What’s new: Anthropic launched Claude 4 Sonnet 4 and Claude Opus 4, the latest medium- and largest-size members of its family of general-purpose large language models. Both models offer an optional reasoning mode and can use multiple tools in parallel while reasoning. In addition, the company made generally available Claude Code, a coding agent previously offered as a research preview, along with a Claude Code software development kit.
- Input/output: Text, images, PDF files in (up to 200,000 tokens); text out (Claude Sonnet 4 up to 64,000 tokens, Claude Opus 4 up to 32,000 tokens)
- Features: Parallel tool use including computer use, selectable reasoning mode with visible reasoning tokens, multilingual (15 languages)

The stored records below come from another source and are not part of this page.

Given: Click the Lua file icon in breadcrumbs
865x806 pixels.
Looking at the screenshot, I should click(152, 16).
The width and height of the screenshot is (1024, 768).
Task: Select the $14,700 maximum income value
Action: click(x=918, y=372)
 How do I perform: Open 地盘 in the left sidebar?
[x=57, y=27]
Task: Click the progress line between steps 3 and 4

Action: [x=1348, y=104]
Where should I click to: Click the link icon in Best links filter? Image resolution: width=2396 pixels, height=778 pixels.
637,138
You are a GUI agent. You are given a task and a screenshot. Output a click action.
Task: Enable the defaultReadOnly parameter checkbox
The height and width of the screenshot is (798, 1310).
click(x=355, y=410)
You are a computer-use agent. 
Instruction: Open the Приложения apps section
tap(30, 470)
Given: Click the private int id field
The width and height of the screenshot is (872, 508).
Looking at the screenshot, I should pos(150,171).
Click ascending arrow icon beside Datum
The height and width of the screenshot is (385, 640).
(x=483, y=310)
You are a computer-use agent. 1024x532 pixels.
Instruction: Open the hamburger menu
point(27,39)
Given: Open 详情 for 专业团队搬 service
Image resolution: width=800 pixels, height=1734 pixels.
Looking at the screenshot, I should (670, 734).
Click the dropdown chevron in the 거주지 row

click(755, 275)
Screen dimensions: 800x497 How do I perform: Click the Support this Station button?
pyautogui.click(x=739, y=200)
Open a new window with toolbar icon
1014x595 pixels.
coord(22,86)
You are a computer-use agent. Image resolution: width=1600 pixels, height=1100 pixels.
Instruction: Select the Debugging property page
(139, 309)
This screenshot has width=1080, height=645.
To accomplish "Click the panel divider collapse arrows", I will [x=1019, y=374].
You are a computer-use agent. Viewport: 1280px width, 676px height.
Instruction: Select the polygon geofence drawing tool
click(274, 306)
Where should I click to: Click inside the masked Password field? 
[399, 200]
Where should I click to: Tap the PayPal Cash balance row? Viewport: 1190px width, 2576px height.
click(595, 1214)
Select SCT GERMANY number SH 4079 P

- Performance: Ranked Number One in LMSys WebDev Arena, state-of-the-art on SWE-bench and Terminal-bench
- Availability/price: Anthropic API, Amazon Bedrock, Google Cloud Vertex AI. Claude Sonnet 4 $3/$15 per million input/output tokens, Claude Opus 4 $15/$75 per million input/output tokens
- Undisclosed: Parameter counts, specific training methods and datasets
How it works: The team trained the Claude 4 models on a mix of publicly available information on the web as well as proprietary purchased data, data from Claude users who opted to share their inputs and outputs, and generated data. They fine-tuned the models to be helpful, honest, and harmless according to human and AI feedback.
- The models make reasoning tokens visible within limits. For especially lengthy chains of thought, an unspecified smaller model summarizes reasoning tokens.
- Given local file access, Claude Opus 4 can create and manipulate files to store information. For instance, prompted to maintain a knowledge base while playing a Pokémon video game, the model produced a guide to the game that offered advice such as, “If stuck, try OPPOSITE approach” and “Change Y-coordinate when horizontal movement fails.”
Results: Both Claude 4 models tied Google Gemini 2.5 Pro at the top of the LMSys WebDev Arena and achieved top marks for coding and agentic computer-use benchmarks in Anthropic’s tests.
- On SWE-bench Verified, which tests the model’s ability to solve software issues from GitHub, Claude Opus 4 succeeded 72.5 percent of the time, and Claude Sonnet 4 succeeded 72.7 percent of the time. The next best model, OpenAI o3, succeeded 70.3 percent of the time.
- Terminal-bench evaluates how well models work with the benchmark’s built-in agentic framework to perform tasks on a computer terminal. Claude Opus 4 succeeded 39.2 percent of the time and Claude Sonnet 4 succeeded 33.5 percent of the time, whereas the closest competitor, OpenAI GPT 4.1, succeeded 30.3 percent of the time. Using Claude Code as the agentic framework, Claude Opus 4 succeeded 43.2 percent of the time and Claude Sonnet 4 succeeded 35.5 percent of the time.
Why it matters: The new models extend LLM technology with parallel tool use, using external files as a form of memory, and staying on-task over unusually long periods of time. Early users have reported many impressive projects, including a Tetris clone built in one shot and a seven-hour stint refactoring Rakutan’s open-source code base.
We’re thinking: Prompting expert @elder_plinius published a text file that is purported to be Claude 4’s system prompt and includes some material that does not appear in Anthropic’s own publication of the prompts. It is instructive to see how it conditions the model for tool use, agentic behavior, and reasoning.